_STATED GOAL_
Retype the part of the forum thread below about simplifying a square root, starting at "Like I said, really" and ending at "different indeed. lol.".
>> start TEXT SHOWN
Question

SIMPLIFY
square root of 20^4

Answer 1

Do you know the rules for rational exponents?

\[\Large \sqrt{20^4}= (20^4)^{1/2}\]

Answer 2

or, alternatively....

\[\Large \sqrt{20^4}=\sqrt{(20^2)^2}\]

Answer 3

lol while I was responding to your comment, you deleted it.... ?

Answer 4

sorry wasn't sure if it made sense..

Answer 5

Well, what I was going to say is that that sounds like a convuluted approach :) but I presume that "prime number and perfect square" refers to writing 20 = 5*4, so I guess that means:

\[\Large \sqrt{20^4}=\sqrt{20\cdot 20\cdot 20\cdot 20}=\sqrt{20}\cdot\sqrt{20}\cdot\sqrt{20}\cdot\sqrt{20}\]

and then you can write each 20 as 5*4, so you can pull each 4 out from under the radical as the square root, 2, and then you have four factors of \(\Large \sqrt{5}\)....

Like I said, really convoluted. :)

Answer 6

oh my goodness.. i didn't add my x in there

Answer 7

it's supposed to be; the square root of 20x^4

Answer 8

Oh, well that's very different indeed. lol.
>> end TEXT SHOWN
>> start SUPPLIED MATERIAL
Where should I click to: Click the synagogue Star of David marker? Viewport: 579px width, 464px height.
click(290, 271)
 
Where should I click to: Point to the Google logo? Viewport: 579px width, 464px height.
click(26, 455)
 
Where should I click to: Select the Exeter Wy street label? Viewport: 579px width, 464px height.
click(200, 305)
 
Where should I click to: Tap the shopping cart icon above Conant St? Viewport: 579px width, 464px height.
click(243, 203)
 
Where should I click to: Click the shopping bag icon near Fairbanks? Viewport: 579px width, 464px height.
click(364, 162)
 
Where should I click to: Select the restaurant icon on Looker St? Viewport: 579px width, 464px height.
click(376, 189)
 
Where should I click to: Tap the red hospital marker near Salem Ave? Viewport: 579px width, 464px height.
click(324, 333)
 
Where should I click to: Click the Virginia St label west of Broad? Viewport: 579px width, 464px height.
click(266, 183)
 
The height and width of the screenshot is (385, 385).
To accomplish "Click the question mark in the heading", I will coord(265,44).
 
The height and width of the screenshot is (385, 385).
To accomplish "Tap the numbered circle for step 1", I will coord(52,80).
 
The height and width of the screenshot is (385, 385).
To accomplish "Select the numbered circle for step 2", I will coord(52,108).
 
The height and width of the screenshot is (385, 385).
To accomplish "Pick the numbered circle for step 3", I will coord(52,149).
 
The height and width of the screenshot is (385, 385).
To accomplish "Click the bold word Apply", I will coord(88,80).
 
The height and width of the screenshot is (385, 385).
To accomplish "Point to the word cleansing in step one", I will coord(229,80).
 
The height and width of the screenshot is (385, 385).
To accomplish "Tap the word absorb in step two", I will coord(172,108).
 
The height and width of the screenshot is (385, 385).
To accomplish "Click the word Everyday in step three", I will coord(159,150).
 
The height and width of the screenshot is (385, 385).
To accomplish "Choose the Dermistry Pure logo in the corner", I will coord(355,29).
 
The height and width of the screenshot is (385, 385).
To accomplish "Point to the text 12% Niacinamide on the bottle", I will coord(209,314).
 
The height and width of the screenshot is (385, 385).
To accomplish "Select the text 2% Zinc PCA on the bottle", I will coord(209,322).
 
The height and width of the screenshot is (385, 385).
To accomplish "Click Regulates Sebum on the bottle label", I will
>> end SUPPLIED MATERIAL
_THE SOLUTION_
Like I said, really convoluted. :)

Answer 6

oh my goodness.. i didn't add my x in there

Answer 7

it's supposed to be; the square root of 20x^4

Answer 8

Oh, well that's very different indeed. lol.